▶ TEXT PASSAGE:
-*-*-

As the test continued, the differences in
the blood markers became "statistically significant". The changes are
generally considered to be signs of stress on the body. For example,
erythrocytes tended to increase after eating vegetables from the microwave
oven.
Haemoglobin and both of the mean concentration and
content haemoglobin markers also tended to decrease significantly after eating
the microwaved substances.
Leukocytosis
"Leukocytosis," Hertel
explained, "which cannot be accounted for by normal daily deviations such
as following the intake of food, is taken seriously by haematologists.
Leukocyte response is especially sensitive to stress. They are often signs of
pathogenic effects on the living system, such as poisoning and cell damage.
The
increase of leukocytes with the microwaved foods was more pronounced than with
all the other variants. It appears that these marked increases were caused
entirely by ingesting the microwaved substances."
The
cholesterol markers were very interesting, Hertel
stressed: "Common scientific belief states that cholesterol values usually
alter slowly over longer periods of time.
In this study, the markers increased
rapidly after the consumption of the microwaved vegetables. However, with milk,
the cholesterol values remained the same and even decreased with the raw milk
significantly."
Hertel
believes his study tends to confirm newer scientific data that suggest
cholesterol may rapidly increase in the blood secondary to acute stress.
"Also," he added, "blood cholesterol levels are less influenced
by cholesterol content of food than by stress factors. Such stress-causing
factors can apparently consist of foods which contain virtually no cholesterol-the
microwaved vegetables."
It
is plain to see that this individually financed and conducted study has enough
meat in it to make anyone with a modicum of common sense sit up and take
notice. Food from the microwave oven caused abnormal changes, representing
stress, to occur in the blood of all the test individuals.
Biological
individuality, a key variable that makes a mockery of many allegedly scientific
studies, was well accounted for by the established baselines.
So,
how has the brilliant world of modern technology, medicine and 'protect the
public' government reacted to this impressive effort?
A Gag Order
As
soon as Hertel and Blanc announced their results, the
hammer of authority slammed down on them. A powerful trade organisation, the
Swiss Association of Dealers for Electroapparatuses
for Households and Industry, known simply as FEA, struck swiftly. They forced
the President of the Court of Seftigen, Kanton Bern, to issue a 'gag order' against Hertel and Blanc.
The attack was so ferocious that Blanc
quickly recanted his support-but it was too late. He had already put into
writing his views on the validity of the studies where he concurred with the
opinion that microwaved food caused the blood abnormalities.
Hertel
stood his ground, and today is steadfastly demanding his rights to a trial.
Preliminary hearings on the matter have been appealed to higher courts, and
it's quite obvious the powers that be do not want a 'show trial' to erupt on
this issue.
In
March 1993, the court handed down this decision based upon the complaint of the
FEA:
"Consideration.

-*-*-

▶ MATERIAL PROVIDED:
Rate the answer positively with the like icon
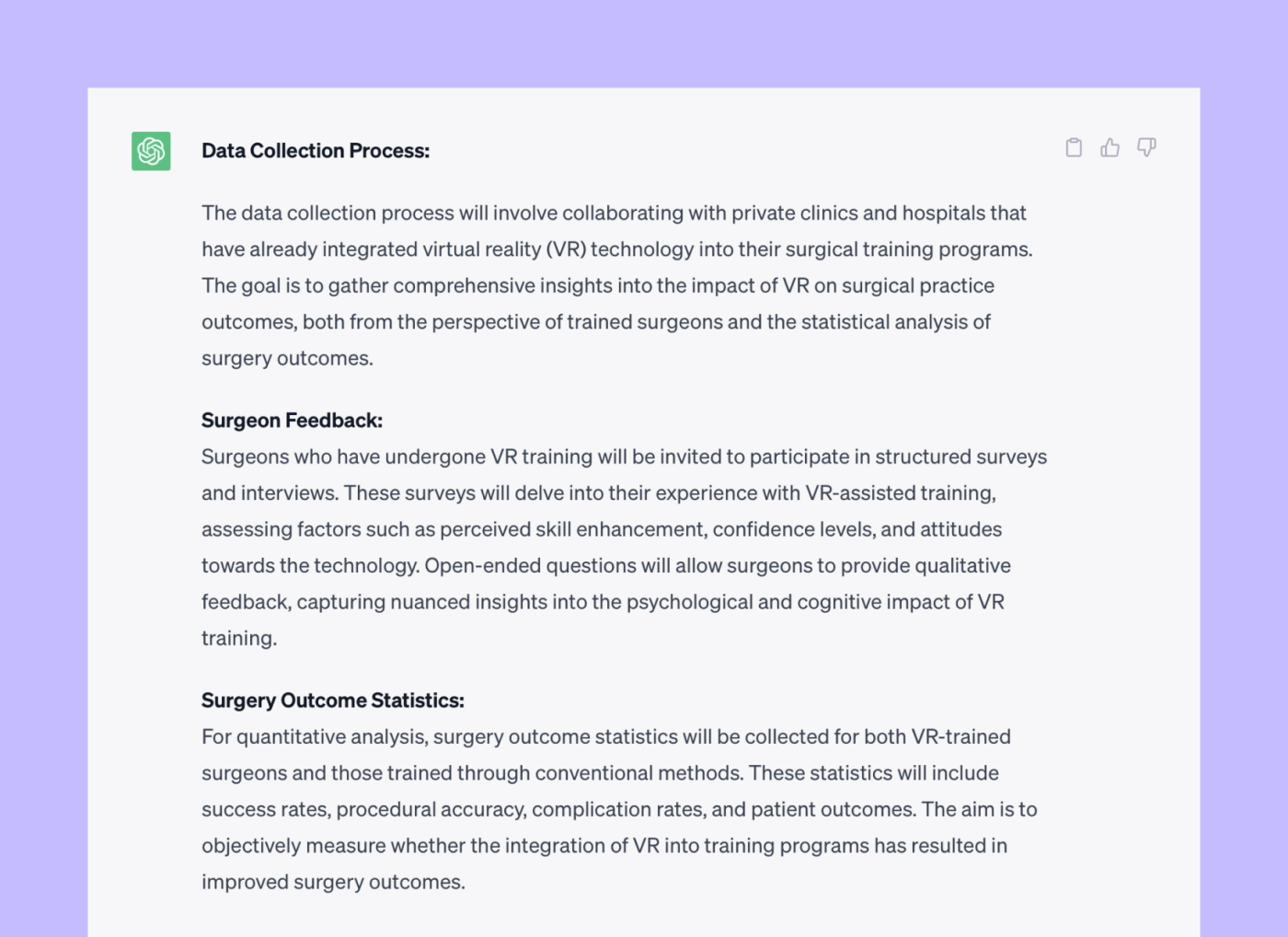Viewport: 1288px width, 937px height. 1110,147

-*-*-

▶ REQUIRED ACTION 1: In the passage about the microwaved food study, which trade organization forced the court to issue a gag order against Hertel and Blanc?
▶ REQUIRED ACTION 2: Return the part of the microwave study passage between "Preliminary hearings on" and "this issue.", inclusive, copied word for word.

▶ REPLY 1: The Swiss Association of Dealers for Electroapparatuses for Households and Industry, known as FEA.

▶ REPLY 2:
Preliminary hearings on the matter have been appealed to higher courts, and
it's quite obvious the powers that be do not want a 'show trial' to erupt on
this issue.